The contributions of working groups II and III, and the overall synthesis report are to be published sequentially ending in October 2014.
The IPCC, which provides “a clear scientific view on the current state of knowledge in climate change and its potential environmental and socio-economic impacts”, has convened over 800 climate scientists from around the world to produce a landmark report on the state of climate change in the world. We summarise some of the key findings here:
- It is extremely likely that human influence has been the dominant cause of global warming since the mid-20th century. Over half of the increase in global surface temperatures between 1951 and 2010 can be attributed to human activities.
- The period from 1983-2012 in the Northern Hemisphere was probably the warmest 30-year period of the last 1,400 years.
- Projections of the highest emissions scenario show an increase in the global average temperature of 4°C by 2100. With significant emissions reductions, the report explains, global temperature increase can be limited to below 2°C but with a doubling of CO2 in the atmosphere, we are likely to see an average change in temperature of between 1.5°C and 4.5°C. Warming above 2°C is considered a critical threshold above which we can expect “dangerous” impacts.
- The report warns of the long lasting effects of greenhouse gas emissions, which will remain in the atmosphere and warm the climate for centuries to come even with immediate and significant mitigation activities. Some 15% to 40% of released CO2 will remain in the atmosphere longer than 1,000 years after those emissions have ended.
- Sea levels are expected to rise faster than in the last 40 years. In this century, sea levels are projected to rise between 26cm and 82cm, dependent on greenhouse emissions.
- The Gulf Stream (or Atlantic Ocean circulation) is expected to weaken by 12% to 54% by the end of the century.
- Over the last two decades, the Greenland and Antarctic ice sheets have been shrinking. The report states that if emissions continue unabated the Arctic Ocean will likely become virtually ice-free in summer before the middle of the century.
- It is “virtually certain” that sea level rise will continue beyond 2100 and sustained warming above some unknown threshold will lead to the melting of the Greenland Ice Sheet, which would cause a global mean sea level rise of up to 7m. The total loss of the Greenland ice sheet is estimated to occur at 1 to 4°C of warming above preindustrial temperature.

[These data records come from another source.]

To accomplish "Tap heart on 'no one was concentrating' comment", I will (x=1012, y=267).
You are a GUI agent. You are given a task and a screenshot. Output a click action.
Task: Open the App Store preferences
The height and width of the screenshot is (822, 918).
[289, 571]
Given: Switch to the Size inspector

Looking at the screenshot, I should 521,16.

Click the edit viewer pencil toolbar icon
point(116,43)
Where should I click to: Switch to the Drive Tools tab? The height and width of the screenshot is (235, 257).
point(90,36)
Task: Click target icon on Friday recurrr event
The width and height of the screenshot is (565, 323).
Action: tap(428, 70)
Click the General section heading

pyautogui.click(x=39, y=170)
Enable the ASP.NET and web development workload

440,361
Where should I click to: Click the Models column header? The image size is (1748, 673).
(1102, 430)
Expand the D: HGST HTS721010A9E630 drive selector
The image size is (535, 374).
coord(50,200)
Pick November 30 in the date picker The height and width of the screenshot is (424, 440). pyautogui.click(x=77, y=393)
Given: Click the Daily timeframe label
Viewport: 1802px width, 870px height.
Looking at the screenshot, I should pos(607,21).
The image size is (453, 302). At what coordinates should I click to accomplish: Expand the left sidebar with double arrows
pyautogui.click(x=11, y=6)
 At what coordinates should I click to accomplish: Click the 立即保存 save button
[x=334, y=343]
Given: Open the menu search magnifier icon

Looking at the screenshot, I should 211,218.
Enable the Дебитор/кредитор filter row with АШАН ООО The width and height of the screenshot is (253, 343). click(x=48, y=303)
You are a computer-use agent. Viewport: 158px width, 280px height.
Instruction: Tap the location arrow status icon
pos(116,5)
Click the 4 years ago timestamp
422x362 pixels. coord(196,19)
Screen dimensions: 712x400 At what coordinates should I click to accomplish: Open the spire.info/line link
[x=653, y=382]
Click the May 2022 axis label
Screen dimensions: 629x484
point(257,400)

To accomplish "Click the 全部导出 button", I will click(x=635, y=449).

- The atmospheric concentration of carbon dioxide (CO2) has increased by 40% since pre-industrial times. Average increases in CO2, methane (CH4) and nitrous oxide (NO2) are believed, with high confidence, to be far higher than increases occurring in the last 22,000 years.
- The recent slowing down of temperature increases, seen in the last 15 years, is not considered a long enough timescale to come to any conclusions.
Although these findings are worrying enough, to achieve this consensus around the physical impacts of climate change, the estimates can be considered conservative.
For many, who have already accepted human-induced climate change, there is a less of a question of what is physically happening and more of a concern over what we are going to do about it. We will have to wait for the next instalments of the IPCC 5th report and hope that their impact is significant enough to motivate the world to act.